Exercise description:
The line containing "How do I perform: Select" and every line after it, through the end of the records below, are to be reproduced exactly, with the pictures left out.

[[ Data excerpts, beginning ]]

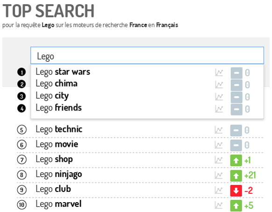Open the Lego technic result
The width and height of the screenshot is (272, 212).
(x=59, y=129)
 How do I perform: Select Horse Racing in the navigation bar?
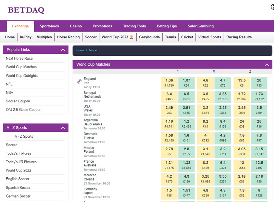tap(69, 37)
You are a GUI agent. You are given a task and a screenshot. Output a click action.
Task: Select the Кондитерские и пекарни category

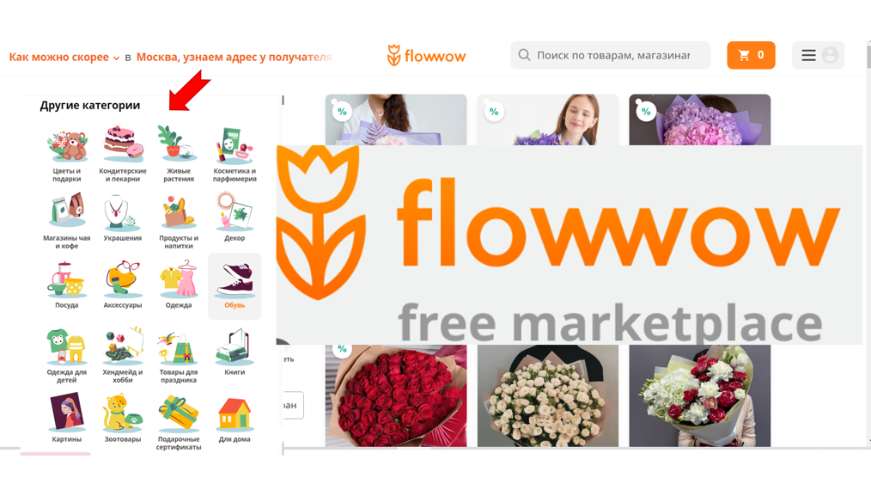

[[ Data excerpts, end ]]

Solution:
 How do I perform: Select Horse Racing in the navigation bar?
tap(69, 37)
You are a GUI agent. You are given a task and a screenshot. Output a click action.
Task: Select the Кондитерские и пекарни category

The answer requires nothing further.